Honda anunció la cancelación del desarrollo y lanzamiento comercial de tres modelos de vehículos eléctricos (EV) que estaban previstos para producirse en Norteamérica. La decisión forma parte de una reevaluación estratégica del plan de electrificación de la compañía, motivada por cambios recientes en el entorno del negocio automotriz global.
Como consecuencia, la empresa japonesa prevé registrar pérdidas en sus resultados financieros consolidados correspondientes al ejercicio fiscal que finaliza en marzo de 2026, lo que también ha llevado a revisar sus previsiones financieras anunciadas.
El fabricante tenía como objetivo alcanzar la neutralidad de carbono en todos sus productos y operaciones para 2050. Bajo ese panorama, la compañía impulsó una estrategia enfocada en acelerar la adopción de vehículos eléctricos, especialmente en mercados clave como Estados Unidos.
La visión de la marca se basaba en la premisa de que los EV serían la solución más viable a largo plazo para reducir emisiones en el segmento de movilidad ligera, incluidos los automóviles de pasajeros.
Hasta ahora, el avance de Honda en electrificación se ha sostenido gracias a una base financiera sólida proveniente de sus negocios de vehículos híbridos y de gasolina, además de su fuerte presencia en motocicletas y servicios financieros.
Sin embargo, la compañía reconoce que la rentabilidad de su negocio automotor se deterioró por diversos factores, entre ellos, destaca el impacto de los cambios en las políticas arancelarias de Estados Unidos —que han afectado a los modelos de gasolina e híbridos— y la pérdida de competitividad de sus productos en Asia, tras destinar más recursos al desarrollo de vehículos eléctricos.

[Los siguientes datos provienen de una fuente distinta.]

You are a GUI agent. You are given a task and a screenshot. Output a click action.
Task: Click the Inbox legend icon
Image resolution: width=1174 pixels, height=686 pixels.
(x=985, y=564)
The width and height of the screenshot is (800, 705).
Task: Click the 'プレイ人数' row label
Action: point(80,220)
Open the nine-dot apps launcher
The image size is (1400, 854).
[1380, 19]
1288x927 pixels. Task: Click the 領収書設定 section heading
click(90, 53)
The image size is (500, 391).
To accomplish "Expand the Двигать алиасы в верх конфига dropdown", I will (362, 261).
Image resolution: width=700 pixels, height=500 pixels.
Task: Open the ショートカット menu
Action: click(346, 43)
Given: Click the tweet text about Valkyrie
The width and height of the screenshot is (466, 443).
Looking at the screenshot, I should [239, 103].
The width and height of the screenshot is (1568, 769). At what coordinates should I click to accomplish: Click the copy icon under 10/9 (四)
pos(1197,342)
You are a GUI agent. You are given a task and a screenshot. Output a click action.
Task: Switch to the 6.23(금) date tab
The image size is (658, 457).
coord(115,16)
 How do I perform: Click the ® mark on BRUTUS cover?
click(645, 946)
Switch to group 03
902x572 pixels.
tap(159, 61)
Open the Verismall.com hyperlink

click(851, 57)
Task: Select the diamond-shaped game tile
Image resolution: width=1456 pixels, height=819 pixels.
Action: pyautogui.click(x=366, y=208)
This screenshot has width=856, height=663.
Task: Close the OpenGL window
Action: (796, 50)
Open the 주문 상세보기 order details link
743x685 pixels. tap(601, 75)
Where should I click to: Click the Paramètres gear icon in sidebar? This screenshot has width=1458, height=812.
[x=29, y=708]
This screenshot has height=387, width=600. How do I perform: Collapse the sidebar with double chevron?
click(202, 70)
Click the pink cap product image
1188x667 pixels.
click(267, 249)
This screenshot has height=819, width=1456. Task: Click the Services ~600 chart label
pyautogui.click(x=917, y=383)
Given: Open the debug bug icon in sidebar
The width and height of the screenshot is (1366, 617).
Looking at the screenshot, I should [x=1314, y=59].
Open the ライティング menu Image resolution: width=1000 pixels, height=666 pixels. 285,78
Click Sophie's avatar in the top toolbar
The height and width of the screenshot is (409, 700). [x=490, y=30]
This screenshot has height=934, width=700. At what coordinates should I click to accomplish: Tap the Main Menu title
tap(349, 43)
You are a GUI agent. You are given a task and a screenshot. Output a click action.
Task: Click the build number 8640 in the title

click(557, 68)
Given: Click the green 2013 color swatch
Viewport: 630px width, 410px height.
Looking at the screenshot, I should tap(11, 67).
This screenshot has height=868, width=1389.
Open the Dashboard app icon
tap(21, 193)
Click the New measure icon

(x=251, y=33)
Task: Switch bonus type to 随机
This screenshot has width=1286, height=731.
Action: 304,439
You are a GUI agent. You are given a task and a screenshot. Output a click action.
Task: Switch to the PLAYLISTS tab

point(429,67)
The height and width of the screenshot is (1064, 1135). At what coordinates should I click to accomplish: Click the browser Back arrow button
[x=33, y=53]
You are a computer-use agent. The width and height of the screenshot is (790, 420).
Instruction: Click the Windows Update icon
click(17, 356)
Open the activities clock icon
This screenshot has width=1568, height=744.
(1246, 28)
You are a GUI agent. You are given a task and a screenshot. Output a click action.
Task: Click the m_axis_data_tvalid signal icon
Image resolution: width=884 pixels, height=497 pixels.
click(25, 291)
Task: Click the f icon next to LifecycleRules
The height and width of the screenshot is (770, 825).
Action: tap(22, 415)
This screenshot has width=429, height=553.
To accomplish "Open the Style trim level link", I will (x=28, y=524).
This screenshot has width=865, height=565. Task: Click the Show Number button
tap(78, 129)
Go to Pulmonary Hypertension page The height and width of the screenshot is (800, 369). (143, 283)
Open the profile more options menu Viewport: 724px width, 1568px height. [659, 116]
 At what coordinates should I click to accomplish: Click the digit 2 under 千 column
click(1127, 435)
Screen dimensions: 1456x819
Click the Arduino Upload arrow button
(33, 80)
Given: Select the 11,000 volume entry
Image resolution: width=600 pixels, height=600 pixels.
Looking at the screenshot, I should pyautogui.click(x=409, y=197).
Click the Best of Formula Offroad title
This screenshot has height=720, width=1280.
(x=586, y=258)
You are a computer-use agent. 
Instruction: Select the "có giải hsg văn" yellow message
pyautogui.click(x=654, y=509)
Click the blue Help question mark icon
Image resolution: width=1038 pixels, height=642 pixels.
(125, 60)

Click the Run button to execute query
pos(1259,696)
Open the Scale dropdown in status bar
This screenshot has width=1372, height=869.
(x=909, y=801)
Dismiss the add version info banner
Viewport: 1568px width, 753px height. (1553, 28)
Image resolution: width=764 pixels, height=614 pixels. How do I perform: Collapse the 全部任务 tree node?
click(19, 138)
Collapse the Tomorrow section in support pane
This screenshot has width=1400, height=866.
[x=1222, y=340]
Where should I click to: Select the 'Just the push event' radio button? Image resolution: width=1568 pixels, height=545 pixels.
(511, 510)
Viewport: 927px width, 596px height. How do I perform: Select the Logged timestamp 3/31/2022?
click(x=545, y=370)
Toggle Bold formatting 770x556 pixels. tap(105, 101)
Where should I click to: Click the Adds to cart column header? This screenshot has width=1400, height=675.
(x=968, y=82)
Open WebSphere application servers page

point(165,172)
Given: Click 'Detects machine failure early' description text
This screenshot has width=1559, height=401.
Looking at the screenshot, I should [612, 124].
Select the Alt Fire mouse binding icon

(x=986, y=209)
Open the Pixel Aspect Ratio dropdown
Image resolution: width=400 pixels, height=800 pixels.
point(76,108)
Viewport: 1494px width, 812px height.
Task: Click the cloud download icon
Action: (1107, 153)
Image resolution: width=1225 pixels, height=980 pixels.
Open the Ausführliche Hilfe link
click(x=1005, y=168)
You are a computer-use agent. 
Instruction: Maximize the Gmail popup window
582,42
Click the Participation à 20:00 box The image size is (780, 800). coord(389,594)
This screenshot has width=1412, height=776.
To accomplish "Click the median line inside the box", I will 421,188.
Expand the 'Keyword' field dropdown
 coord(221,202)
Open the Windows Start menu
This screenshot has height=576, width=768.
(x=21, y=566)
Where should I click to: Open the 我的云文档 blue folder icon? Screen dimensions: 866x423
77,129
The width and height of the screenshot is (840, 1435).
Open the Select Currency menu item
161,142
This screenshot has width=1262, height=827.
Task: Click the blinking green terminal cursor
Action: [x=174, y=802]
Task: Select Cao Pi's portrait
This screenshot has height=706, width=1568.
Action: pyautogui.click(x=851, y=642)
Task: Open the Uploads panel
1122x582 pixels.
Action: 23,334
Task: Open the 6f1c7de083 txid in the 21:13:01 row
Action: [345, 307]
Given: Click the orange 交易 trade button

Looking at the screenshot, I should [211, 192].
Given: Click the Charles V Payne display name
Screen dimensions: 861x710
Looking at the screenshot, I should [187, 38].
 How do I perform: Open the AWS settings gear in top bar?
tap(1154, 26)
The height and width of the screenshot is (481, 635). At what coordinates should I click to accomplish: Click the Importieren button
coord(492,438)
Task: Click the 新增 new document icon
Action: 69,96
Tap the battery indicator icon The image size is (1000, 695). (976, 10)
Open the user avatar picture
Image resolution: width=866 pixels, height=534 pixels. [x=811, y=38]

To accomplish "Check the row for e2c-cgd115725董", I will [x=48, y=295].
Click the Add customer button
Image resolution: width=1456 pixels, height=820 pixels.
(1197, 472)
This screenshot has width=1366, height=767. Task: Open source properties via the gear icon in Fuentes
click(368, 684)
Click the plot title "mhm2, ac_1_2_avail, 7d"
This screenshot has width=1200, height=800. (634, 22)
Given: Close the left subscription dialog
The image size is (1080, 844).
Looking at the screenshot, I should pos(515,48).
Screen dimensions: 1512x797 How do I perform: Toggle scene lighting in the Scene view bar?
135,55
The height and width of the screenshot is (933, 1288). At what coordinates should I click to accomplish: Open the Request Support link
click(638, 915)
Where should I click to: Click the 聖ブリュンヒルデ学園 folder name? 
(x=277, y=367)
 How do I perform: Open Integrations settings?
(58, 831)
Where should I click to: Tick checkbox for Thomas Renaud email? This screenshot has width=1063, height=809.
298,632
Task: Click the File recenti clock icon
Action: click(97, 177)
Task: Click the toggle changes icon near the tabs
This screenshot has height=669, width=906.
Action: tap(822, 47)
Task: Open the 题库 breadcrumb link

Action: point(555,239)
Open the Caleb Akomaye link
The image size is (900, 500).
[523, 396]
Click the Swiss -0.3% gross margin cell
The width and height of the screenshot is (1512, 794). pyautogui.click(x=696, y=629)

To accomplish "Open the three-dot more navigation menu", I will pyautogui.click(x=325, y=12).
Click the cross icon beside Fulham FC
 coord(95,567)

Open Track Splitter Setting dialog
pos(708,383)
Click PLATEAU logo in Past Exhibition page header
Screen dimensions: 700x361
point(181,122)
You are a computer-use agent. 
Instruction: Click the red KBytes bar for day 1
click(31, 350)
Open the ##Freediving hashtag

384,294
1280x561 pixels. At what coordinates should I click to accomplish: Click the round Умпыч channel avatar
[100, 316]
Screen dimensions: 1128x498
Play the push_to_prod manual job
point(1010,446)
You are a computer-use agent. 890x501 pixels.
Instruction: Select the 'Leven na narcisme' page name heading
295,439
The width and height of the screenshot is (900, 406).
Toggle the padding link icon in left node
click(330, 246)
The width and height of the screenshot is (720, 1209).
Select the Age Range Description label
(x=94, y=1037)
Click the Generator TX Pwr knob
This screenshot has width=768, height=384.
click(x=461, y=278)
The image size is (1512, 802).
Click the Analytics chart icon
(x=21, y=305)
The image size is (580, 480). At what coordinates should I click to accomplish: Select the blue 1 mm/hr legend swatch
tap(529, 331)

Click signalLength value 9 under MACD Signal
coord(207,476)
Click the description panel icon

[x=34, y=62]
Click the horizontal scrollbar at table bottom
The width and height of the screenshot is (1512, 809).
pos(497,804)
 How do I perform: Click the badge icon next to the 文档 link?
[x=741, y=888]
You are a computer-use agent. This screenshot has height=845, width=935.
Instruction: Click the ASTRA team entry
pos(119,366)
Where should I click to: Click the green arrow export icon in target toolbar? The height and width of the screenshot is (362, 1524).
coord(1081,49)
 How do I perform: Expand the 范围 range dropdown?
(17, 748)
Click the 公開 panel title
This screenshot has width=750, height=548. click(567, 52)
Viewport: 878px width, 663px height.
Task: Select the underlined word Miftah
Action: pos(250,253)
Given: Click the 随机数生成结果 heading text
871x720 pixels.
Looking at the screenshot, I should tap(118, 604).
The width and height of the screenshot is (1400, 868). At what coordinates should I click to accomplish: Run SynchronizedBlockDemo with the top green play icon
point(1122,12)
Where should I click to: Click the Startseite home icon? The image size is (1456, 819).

Cambios en el mercado global
El panorama del sector automotor también evolucionó de forma significativa. En Estados Unidos, la expansión del mercado de vehículos eléctricos se desaceleró debido a factores como:
- Flexibilización de regulaciones sobre combustibles fósiles
- Revisión de incentivos gubernamentales para EV
- Demanda más moderada de lo previsto
Al mismo tiempo, en China se ha producido un cambio profundo en las preferencias de los consumidores. Las características tradicionales del hardware, como eficiencia de combustible o espacio interior, han dejado paso a funcionalidades basadas en software, capaces de evolucionar con actualizaciones constantes.
Este cambio ha impulsado la aparición de nuevos fabricantes de vehículos eléctricos con ciclos de desarrollo más rápidos y fortalezas en tecnologías de vehículos definidos por software (SDV) y sistemas avanzados de asistencia al conductor (ADAS). En este entorno altamente competitivo, la firma nipona reconoce que no logró ofrecer productos con una relación valor-precio suficientemente competitiva frente a estos nuevos actores.

*Foto de Ambiente Plástico
Cancelación de tres modelos eléctricos
Tras evaluar diferentes alternativas para mejorar su situación financiera, Honda decidió cancelar tres proyectos eléctricos cuya producción estaba prevista en Estados Unidos:
- Honda 0 SUV
- Honda 0 Sedán
- Acura RSX

Según la compañía, iniciar la producción y comercialización de estos modelos en el contexto actual, marcado por una desaceleración en la demanda de EV, podría generar pérdidas aún mayores a largo plazo.
Ante este nuevo escenario, Honda iniciará una reorganización de su estrategia para recuperar competitividad y mejorar la rentabilidad de su negocio automotriz. Entre las principales acciones previstas destacan:
- Reforzar el desarrollo y la oferta de vehículos híbridos, especialmente ante la desaceleración del mercado de EV en Estados Unidos
- Ampliar su portafolio en India, mercado con fuerte potencial de crecimiento
- Mejorar la competitividad en otros países asiáticos mediante híbridos de próxima generación
- Ajustar su estructura de costos fijos para adaptarla a la escala actual del negocio
Al mismo tiempo, la marca japonesa continuará desarrollando tecnologías eléctricas, aunque con un enfoque más flexible y a largo plazo, equilibrando las inversiones con la rentabilidad y las condiciones del mercado.
Mientras tanto, el fabricante confía en mantener ganancias estables para sus accionistas apoyándose en la mejora de su portafolio de productos —incluidos híbridos de nueva generación— y en la sólida generación de ingresos de sus negocios de motocicletas y servicios financieros.